Army Aviation Expands Helicopter – Unmanned Systems Cooperation


AUSA, Washington DC, October 2009: As the largest world operator of UAVs, the U.S. Army has flown over 760,000 combat flight hours with the growing fleet of UAVs. To date, over 1,400 UAS operators have been trained with 2,300 additional trainees competing their training in 2010. Among the new UAVs, the Army is taking delivery of the first Sky-Warrior Extended Range Multi-Purpose UAV among 11 systems (132 aircraft) planned for procurement, the first platform designed from Intelligence, Surveillance, Reconnaissance and Attack missions. Similar missions are being performed by the MQ-5B Hunter, while improvements underway for the RQ-7 Shadow small UAV will introduce closer cooperation with ground units, directly linking UAVs with scout and attack helicopters, via the new VUIT-2 system.

Enhancements are also performed with the RQ-11B Raven, deployed with a new digital datalink, thus increasing the number of Ravens operating simultaneously in an area from 4 to 16. A new addition is the new XM-156 T-Hawk UAV is planned to be deployed with all 73 brigade combat teams in the upcoming years. More supporting systems enhancing the use of unmanned systems are also being fielded – including common ground stations and controllers, and command, control and remote video terminals, enabling more users to take advantage of these indispensable assets.

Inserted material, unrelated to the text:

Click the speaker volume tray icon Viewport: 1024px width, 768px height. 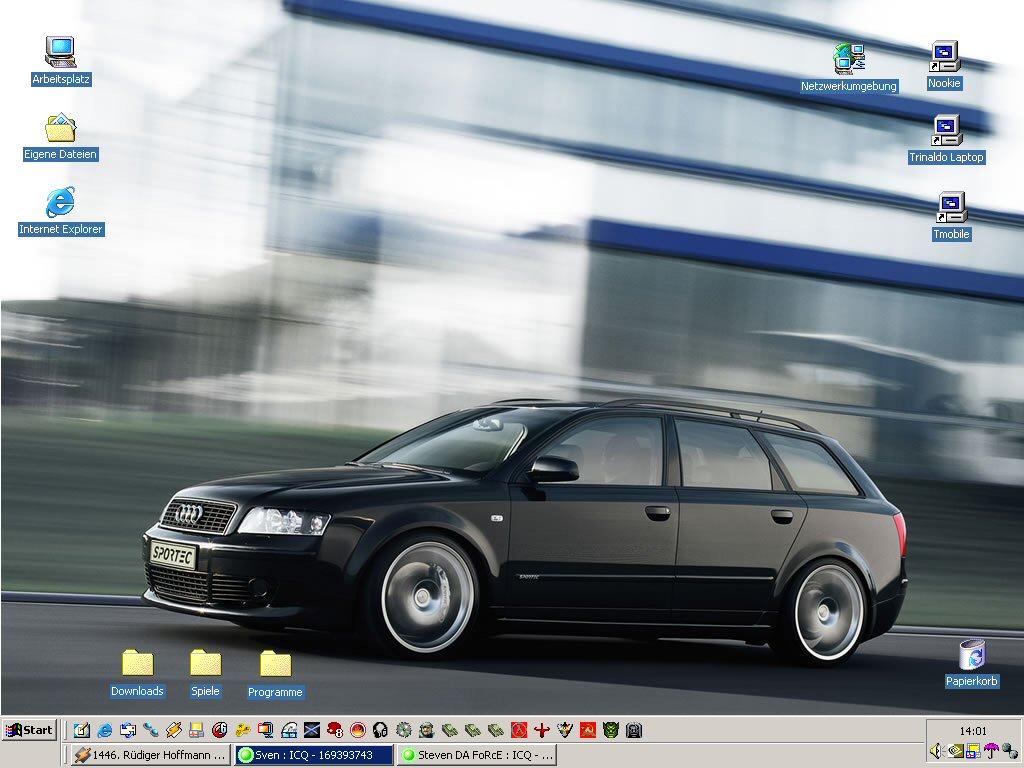point(937,750)
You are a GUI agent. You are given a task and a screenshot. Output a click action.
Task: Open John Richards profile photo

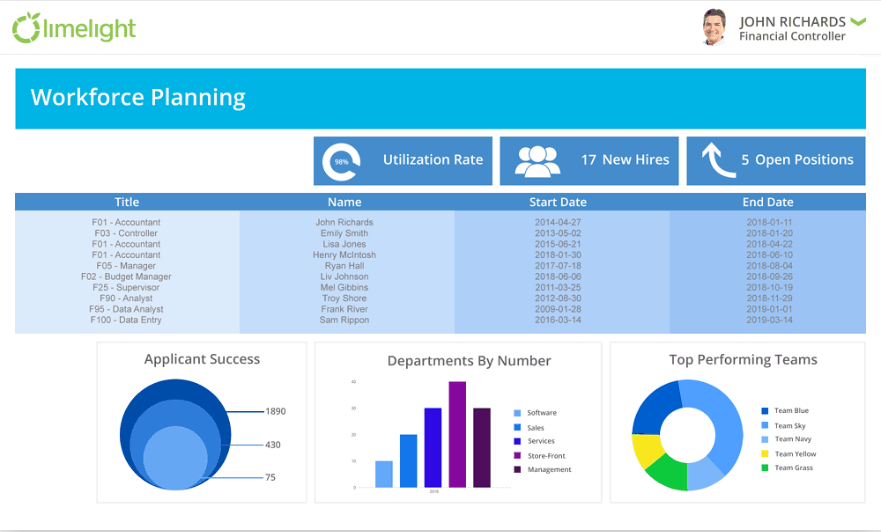tap(714, 27)
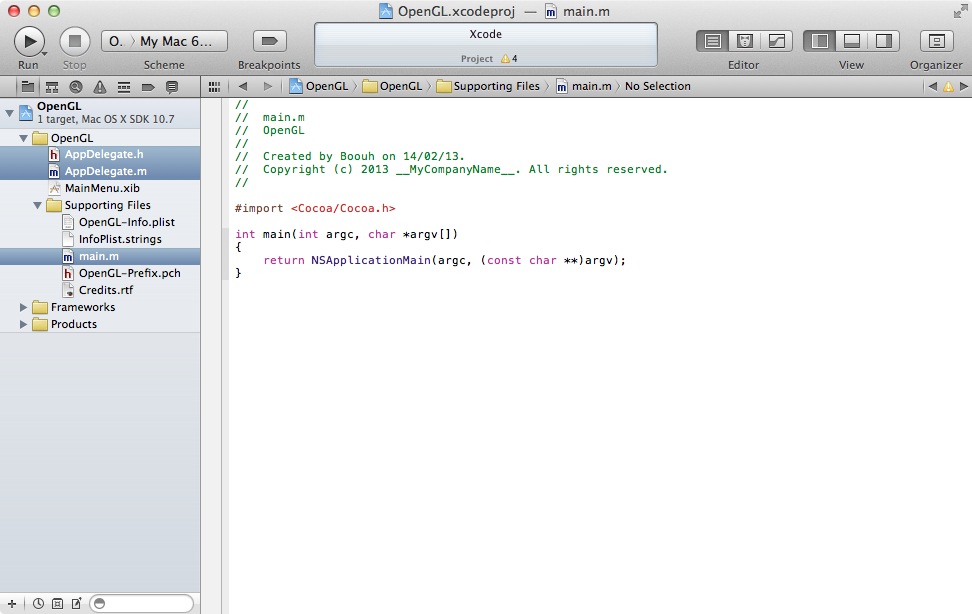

Ongoing programs are underway to upgrade and increase the number of helicopters in the fleet, introducing models of UH-60M Black hawk and CH-47F Chinook built as new or re-manufactured from existing platforms. The Army is also fielding a new aviation brigade to be equipped with available assets. To sustain the new and existing units pressed hard under the deployment cycles and combat tempo, extensive pilot training is underway at Ft. Rucker, to fill the gaps in trained aviators and support personnel. Other programs are moving slowly or stalled altogether. These include in-theater transport, joint heavy lift helicopters, and aerial common sensor (ACS) SIGINT system. Instead, the Army promoted ad-hoc systems developed to meet urgent combat requirements, such as the Aerial Counter-IED ODIN Task Force, Project Liberty and Constant Hawk platforms – all developed, maintained and operated in theater by civilian contractor L3 Communications.